(Problem to solve)
Scan the entries and tally the lines that include the string "computer". Reply with the figure alone.

(Record excerpts)

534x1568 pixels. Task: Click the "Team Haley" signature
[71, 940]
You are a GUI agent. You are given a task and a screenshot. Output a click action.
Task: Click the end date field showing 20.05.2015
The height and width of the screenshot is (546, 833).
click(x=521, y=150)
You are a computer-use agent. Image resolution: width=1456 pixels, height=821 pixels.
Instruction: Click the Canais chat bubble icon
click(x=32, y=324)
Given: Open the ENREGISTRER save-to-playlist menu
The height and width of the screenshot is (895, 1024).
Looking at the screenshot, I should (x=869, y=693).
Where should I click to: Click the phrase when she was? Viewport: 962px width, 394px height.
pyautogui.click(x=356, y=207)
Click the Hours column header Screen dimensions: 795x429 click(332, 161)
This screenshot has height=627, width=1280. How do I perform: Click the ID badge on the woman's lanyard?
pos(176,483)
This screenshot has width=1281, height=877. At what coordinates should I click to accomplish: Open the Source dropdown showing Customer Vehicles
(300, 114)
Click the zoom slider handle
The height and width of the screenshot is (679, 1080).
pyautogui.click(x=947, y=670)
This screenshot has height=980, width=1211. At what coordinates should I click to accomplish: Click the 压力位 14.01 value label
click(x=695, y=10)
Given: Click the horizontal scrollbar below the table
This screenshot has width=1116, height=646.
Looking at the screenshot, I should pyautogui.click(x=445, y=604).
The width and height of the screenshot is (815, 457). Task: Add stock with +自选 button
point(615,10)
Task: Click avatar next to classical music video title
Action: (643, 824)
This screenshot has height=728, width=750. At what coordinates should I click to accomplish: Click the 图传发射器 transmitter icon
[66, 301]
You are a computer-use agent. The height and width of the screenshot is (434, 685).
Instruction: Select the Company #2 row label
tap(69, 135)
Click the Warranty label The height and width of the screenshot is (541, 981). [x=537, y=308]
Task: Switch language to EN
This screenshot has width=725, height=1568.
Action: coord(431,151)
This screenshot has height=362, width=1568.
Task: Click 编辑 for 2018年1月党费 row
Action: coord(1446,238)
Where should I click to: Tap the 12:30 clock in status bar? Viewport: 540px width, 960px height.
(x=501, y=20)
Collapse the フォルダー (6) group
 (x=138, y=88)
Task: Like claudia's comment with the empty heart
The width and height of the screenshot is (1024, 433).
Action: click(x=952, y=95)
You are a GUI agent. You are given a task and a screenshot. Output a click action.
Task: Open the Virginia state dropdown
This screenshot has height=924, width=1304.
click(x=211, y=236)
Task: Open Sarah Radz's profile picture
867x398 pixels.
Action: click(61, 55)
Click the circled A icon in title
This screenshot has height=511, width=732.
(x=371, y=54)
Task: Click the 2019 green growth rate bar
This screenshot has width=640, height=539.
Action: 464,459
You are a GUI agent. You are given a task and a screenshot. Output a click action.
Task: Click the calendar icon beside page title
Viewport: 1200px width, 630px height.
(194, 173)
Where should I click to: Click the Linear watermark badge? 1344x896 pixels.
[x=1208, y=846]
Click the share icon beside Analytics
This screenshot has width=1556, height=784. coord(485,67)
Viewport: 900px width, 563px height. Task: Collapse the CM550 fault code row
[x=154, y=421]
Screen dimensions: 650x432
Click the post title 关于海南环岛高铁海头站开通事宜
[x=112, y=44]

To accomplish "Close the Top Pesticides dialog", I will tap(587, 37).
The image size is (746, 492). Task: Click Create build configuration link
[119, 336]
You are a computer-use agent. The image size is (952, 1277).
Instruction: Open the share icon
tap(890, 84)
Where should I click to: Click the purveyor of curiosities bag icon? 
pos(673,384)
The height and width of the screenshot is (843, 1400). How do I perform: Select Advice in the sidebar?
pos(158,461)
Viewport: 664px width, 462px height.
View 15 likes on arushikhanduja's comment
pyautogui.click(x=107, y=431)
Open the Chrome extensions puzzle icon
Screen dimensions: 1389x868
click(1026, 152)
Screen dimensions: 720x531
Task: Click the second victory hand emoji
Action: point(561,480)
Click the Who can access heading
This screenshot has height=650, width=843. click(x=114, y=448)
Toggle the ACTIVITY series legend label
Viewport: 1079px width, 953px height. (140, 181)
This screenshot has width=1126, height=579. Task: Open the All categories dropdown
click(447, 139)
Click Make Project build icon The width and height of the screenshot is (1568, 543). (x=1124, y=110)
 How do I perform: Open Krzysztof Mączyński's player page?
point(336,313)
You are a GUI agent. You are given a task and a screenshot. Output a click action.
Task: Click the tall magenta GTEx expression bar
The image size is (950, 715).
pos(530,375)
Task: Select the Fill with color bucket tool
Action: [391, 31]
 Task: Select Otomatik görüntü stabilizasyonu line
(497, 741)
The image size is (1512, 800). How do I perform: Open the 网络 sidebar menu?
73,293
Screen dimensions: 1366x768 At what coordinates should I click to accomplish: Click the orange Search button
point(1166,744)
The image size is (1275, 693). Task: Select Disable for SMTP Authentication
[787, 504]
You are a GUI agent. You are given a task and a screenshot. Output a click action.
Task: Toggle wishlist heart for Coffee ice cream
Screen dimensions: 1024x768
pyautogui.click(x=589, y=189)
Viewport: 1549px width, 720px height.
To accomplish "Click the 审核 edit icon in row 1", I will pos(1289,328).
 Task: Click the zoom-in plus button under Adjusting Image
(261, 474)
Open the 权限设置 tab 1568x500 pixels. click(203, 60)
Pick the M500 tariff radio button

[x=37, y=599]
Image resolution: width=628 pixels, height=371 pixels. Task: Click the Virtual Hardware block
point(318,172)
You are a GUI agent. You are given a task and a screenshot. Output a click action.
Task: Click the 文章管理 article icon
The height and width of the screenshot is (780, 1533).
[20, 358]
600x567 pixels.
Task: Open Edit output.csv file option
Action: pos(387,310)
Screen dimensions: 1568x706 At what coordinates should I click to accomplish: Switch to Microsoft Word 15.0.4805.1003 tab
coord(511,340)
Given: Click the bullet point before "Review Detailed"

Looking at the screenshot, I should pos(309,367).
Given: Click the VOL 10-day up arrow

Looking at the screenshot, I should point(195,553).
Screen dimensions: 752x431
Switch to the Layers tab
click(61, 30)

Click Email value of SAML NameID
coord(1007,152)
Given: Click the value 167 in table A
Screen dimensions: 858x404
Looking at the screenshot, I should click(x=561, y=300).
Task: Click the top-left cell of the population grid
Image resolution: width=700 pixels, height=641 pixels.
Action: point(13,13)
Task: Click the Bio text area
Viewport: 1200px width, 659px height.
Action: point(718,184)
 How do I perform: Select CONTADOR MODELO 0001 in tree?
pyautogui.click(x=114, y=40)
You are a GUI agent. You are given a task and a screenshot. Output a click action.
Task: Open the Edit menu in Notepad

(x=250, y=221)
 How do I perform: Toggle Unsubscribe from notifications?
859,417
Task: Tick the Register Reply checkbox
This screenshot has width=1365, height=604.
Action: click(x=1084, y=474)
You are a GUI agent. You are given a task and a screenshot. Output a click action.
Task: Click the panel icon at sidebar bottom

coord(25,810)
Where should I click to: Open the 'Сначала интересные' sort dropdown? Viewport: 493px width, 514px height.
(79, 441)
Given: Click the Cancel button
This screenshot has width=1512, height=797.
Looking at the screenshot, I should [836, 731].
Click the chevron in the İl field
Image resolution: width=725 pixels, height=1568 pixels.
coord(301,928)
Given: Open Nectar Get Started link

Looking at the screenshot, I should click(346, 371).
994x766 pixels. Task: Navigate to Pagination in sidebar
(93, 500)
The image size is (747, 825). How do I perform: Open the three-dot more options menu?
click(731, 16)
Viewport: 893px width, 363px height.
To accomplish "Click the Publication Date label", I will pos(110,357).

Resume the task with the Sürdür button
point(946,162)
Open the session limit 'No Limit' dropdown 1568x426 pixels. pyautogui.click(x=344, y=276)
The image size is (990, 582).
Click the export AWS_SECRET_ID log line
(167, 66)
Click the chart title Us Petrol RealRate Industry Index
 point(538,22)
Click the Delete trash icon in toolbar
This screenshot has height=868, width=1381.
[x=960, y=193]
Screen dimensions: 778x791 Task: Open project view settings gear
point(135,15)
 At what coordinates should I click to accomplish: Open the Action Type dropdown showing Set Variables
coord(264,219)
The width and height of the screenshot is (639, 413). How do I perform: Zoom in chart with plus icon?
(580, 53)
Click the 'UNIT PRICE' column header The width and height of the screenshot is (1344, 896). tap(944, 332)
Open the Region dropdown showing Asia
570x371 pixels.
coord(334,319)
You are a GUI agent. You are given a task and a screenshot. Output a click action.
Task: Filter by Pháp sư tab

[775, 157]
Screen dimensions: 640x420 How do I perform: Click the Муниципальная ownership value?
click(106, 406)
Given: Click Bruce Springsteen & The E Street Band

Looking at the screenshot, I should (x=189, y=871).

(Reply to the task)
3